> _TEXT EXCERPT_

#####

High Court rejects claim asylum seeker was a child when he entered UK and had his age assessed

No arguable public law error arose when the London Borough of Hounslow assessed a Sudanese asylum seeker as being an adult.

That conclusion was reached by Dexter Dias KC, sitting as a deputy High Court judge, in a case in which MAA claimed he should have been classed as a child aged 17 when he arrived in the UK in October 2023.

He appealed against Hounslow’s assessment on the ground that irrelevant considerations were taken into account when material considerations were not, and there had been a failure to reassess.

MAA also said there had been procedural unfairness - with no appropriate adult and no ‘minded-to’ process - and made a factual challenge.

The court rejected all of these and ordered MAA to pay part of Hounslow’s costs.

Mr Dias said he faced “an entirely binary question: either the claimant is a child or is not.

“The significance is that being legally classified as a child is a vital precedent fact opening the door to a range of important protective public law duties that fall on public bodies.”

MAA relied on the opinion evidence of a children's advisor in the Age Dispute Project at the Refugee Council. He also cited the evidence of the lead coordinator of the refugee response at Hillsong Church and said that a wristband from a French hospital he passed through in transit to the UK showed his claimed age.

Mr Dias noted in his judgment that against this was the evidence of a Home Office official, and two sets of age-assessment-trained social workers.

“It can be readily accepted that [the Age Dispute Project] is careful about whom to support,” the deputy judge said.

“But the fact remains that [the children's advisor] is not age-assessment-trained and the decisions made do not appear to be based on any professional training in assessing age.”

#####

> _ACTIONS TO TAKE_
a) From the article on the asylum age ruling, quote the part that opens with the words containing "That conclusion was" and closes with "in October 2023.".
b) In the article on the asylum age ruling, turn the paragraph beginning "MAA relied on the opinion evidence" into a short list that keeps its main facts.
c) Proceed with the article on the asylum age ruling, picking up after its last sentence.
The records that come next are separate material, unrelated to the article on the asylum age ruling.

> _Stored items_
#####

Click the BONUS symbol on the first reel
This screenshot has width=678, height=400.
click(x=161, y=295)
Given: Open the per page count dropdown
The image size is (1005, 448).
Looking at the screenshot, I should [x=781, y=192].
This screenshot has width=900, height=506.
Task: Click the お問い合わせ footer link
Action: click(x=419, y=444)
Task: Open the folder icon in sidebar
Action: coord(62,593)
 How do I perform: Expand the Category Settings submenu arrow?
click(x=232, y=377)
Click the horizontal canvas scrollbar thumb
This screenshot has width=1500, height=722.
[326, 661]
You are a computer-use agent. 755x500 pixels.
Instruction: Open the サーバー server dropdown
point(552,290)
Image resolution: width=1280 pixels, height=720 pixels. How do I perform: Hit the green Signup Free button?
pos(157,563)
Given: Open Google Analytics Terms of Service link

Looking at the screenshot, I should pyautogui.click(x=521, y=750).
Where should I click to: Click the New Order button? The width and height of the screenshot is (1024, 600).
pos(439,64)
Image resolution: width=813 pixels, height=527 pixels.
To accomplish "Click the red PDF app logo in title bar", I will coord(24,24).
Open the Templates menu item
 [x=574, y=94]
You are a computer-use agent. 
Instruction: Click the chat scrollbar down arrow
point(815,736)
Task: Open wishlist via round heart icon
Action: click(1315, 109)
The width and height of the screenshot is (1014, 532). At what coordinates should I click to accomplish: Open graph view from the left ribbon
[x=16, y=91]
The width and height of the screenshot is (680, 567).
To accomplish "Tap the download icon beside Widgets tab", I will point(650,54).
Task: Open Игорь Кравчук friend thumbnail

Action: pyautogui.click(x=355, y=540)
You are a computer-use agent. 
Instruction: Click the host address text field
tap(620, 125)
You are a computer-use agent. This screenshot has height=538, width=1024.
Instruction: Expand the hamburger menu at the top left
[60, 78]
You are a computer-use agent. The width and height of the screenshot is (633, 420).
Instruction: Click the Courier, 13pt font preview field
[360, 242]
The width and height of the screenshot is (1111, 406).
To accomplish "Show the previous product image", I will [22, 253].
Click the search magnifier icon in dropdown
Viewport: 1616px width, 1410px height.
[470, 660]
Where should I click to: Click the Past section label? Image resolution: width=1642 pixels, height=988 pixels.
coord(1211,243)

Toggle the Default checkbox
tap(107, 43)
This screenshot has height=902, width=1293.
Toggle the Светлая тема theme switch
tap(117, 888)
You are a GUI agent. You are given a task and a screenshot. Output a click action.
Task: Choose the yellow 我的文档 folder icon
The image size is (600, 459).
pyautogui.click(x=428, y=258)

#####

> _ANSWERS BY ITEM_
a)
That conclusion was reached by Dexter Dias KC, sitting as a deputy High Court judge, in a case in which MAA claimed he should have been classed as a child aged 17 when he arrived in the UK in October 2023.

b)
MAA relied on:
- opinion evidence from a children's advisor in the Age Dispute Project at the Refugee Council
- evidence from the lead coordinator of the refugee response at Hillsong Church
- a wristband from a French hospital he passed through in transit to the UK, which he said showed his claimed age

c)
The social workers had specific training in age assessment, and “I accept [Hounslow’s] submission that [the children's advisor] evidence is ‘pretty slight’”, Mr Dias said.

He said the lead coordinator’s evidence did not add "anything of material or persuasive significance” since he met MAA only once in a café without an interpreter and was not trained in age assessment.

Mr Dias said MAA “has advanced no arguable rationality argument”

On the procedural fairness point, Mr Dias said it was “now settled law that the lack of an appropriate adult is not necessarily fatal to the fairness of an age assessment” and  questioned what would have been achieved by use of a ‘minded to’ process.

The deputy judge said: ”Ultimately, the claimant relies on his self-reports in the UK and France and two opinions from people who work with refugees but have no training whatsoever in age assessment, and against this, the defendant has five very broadly consistent age assessments, where four are from social workers specifically trained in age assessment.”

He concluded on the material before the court taken at its highest, “the factual challenge could not properly succeed”.

Mr Dias said: “There is no arguable public law error here”, and ordered MAA to pay Hounslow’s costs of preparing the acknowledgement of service.